Woman Who Bought A Yoga Mat Receives 20,000 Fake Oxycodone Pills Instead

Dominique Mosbergen
When the mailman stopped by a South Carolina woman’s home last Saturday afternoon, she thought the yoga mat she’d ordered online had arrived.

When the mail carrier stopped by a South Carolina woman’s home Saturday afternoon, she thought the yoga mat she’d ordered online had arrived. Instead, the Rock Hill resident got a rude surprise.

The box was reportedly full of illegal narcotic pills.

The 20,000 counterfeit oxycodone tablets were worth about $400,000, WSOC-TV reported. There were so many pills stuffed inside the box “they were spilling from the packaging,” the unidentified woman said.

The woman called the police, who promptly launched an investigation.

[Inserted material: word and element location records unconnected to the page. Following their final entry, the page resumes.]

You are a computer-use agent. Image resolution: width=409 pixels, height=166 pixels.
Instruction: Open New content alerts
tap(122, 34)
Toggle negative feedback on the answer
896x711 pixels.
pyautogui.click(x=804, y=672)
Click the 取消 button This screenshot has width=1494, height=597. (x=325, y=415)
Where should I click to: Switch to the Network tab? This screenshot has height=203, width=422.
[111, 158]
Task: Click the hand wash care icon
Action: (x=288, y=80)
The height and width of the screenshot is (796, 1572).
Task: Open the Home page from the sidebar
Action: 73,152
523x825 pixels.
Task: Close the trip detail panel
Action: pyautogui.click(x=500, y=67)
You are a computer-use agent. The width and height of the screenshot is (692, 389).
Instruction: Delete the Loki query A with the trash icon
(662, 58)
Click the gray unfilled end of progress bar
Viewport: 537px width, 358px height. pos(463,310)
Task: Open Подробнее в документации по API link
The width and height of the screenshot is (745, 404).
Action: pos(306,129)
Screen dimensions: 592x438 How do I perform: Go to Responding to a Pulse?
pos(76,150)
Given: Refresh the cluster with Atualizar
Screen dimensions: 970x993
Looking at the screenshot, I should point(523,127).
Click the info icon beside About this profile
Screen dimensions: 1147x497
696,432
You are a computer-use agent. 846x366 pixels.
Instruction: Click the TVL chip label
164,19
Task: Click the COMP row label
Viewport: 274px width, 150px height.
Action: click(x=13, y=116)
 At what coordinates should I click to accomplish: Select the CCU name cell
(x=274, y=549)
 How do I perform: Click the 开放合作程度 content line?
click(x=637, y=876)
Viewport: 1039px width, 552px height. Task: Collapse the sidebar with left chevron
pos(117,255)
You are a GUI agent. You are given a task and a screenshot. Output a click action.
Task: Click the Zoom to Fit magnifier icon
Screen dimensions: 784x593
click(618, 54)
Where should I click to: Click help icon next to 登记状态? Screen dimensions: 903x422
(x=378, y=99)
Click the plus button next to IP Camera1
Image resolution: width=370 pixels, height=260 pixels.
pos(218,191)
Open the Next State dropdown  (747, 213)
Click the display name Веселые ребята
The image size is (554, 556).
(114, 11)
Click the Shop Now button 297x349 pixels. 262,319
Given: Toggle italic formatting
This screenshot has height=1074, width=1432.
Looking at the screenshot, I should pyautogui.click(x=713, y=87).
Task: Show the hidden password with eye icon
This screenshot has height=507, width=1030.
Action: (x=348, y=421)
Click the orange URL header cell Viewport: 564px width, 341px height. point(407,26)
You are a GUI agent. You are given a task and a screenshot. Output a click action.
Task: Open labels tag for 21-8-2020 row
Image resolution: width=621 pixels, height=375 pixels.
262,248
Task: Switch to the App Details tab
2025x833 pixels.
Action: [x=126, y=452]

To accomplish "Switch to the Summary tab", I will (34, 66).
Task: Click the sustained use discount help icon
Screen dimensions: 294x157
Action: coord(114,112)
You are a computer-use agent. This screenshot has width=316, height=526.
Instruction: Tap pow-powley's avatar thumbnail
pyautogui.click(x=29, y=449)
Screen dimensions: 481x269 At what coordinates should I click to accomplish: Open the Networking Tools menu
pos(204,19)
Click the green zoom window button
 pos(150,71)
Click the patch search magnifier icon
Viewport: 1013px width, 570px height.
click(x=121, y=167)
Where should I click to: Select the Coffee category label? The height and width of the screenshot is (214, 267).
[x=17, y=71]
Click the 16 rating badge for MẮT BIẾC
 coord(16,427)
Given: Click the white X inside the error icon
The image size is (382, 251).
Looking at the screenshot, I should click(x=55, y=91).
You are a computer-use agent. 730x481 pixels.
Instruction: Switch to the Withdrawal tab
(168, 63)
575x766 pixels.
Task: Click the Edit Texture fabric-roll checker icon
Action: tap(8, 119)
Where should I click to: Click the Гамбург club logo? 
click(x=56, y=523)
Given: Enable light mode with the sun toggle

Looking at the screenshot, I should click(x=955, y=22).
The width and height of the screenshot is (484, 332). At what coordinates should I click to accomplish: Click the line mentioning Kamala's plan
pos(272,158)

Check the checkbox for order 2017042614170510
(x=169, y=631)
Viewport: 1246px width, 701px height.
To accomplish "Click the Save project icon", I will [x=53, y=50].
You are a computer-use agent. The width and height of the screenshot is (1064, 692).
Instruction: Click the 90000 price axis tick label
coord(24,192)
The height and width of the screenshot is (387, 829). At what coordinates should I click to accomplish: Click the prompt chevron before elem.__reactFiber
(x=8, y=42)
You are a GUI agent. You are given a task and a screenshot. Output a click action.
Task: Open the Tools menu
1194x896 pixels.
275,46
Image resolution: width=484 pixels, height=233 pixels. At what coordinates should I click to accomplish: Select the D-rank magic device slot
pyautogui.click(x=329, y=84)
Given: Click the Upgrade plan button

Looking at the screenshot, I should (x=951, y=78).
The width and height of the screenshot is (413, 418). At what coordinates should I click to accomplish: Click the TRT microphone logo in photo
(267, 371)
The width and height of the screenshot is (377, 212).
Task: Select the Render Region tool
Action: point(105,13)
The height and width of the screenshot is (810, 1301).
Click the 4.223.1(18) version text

Officials told the Rock Hill Herald that the pills were likely made in Mexico and shipped from California. The drugs were apparently bound for the woman’s former address, which is now vacant. Due to a misspelling, the package was flagged by the post office and redirected to the woman’s current address.

Marvin Brown, the commander of the drug enforcement unit of the York County Sheriff’s Office, told WSOC-TV that traffickers often send illegal drugs to addresses they know will be clear of people so they can pick up the contraband. These include vacant residences and “homes where people have gone to work for the day.”

A significant number of drugs are mailed in the U.S. annually. In the last 12 months, the U.S. Postal Service seized over 37,000 pounds of illegal drugs, most of it marijuana, the San Diego Union-Tribune reported. Although recreational marijuana has been legalized in many states, sending the drug through the mail remains a crime.